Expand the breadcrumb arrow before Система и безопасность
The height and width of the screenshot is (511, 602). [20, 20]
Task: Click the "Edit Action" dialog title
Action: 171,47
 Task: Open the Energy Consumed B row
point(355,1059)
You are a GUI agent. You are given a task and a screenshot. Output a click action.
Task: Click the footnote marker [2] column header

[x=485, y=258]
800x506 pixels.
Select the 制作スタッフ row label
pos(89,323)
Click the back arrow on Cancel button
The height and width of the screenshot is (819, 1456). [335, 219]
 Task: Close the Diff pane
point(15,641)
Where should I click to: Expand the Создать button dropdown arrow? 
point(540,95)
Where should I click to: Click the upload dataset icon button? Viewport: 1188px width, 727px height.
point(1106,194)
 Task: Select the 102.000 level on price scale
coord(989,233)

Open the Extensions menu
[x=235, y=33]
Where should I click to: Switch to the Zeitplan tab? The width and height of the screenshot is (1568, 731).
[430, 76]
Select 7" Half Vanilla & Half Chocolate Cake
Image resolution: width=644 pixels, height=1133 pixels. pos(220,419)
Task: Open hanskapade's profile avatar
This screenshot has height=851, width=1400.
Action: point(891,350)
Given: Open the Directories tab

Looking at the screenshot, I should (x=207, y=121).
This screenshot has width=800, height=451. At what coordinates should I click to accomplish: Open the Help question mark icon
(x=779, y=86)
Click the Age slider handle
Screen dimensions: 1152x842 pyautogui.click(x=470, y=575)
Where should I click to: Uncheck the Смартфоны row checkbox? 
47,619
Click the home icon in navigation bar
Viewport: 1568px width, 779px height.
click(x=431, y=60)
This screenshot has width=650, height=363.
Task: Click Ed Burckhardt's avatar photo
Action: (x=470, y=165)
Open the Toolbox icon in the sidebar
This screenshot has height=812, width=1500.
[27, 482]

::::

**EXERCISE**
Would you please copy the lines above, from the one holding "Click the home icon in navigation bar" through the last, and nothing else?

**WRITTEN REPLY**
Click the home icon in navigation bar
Viewport: 1568px width, 779px height.
click(x=431, y=60)
This screenshot has width=650, height=363.
Task: Click Ed Burckhardt's avatar photo
Action: (x=470, y=165)
Open the Toolbox icon in the sidebar
This screenshot has height=812, width=1500.
[27, 482]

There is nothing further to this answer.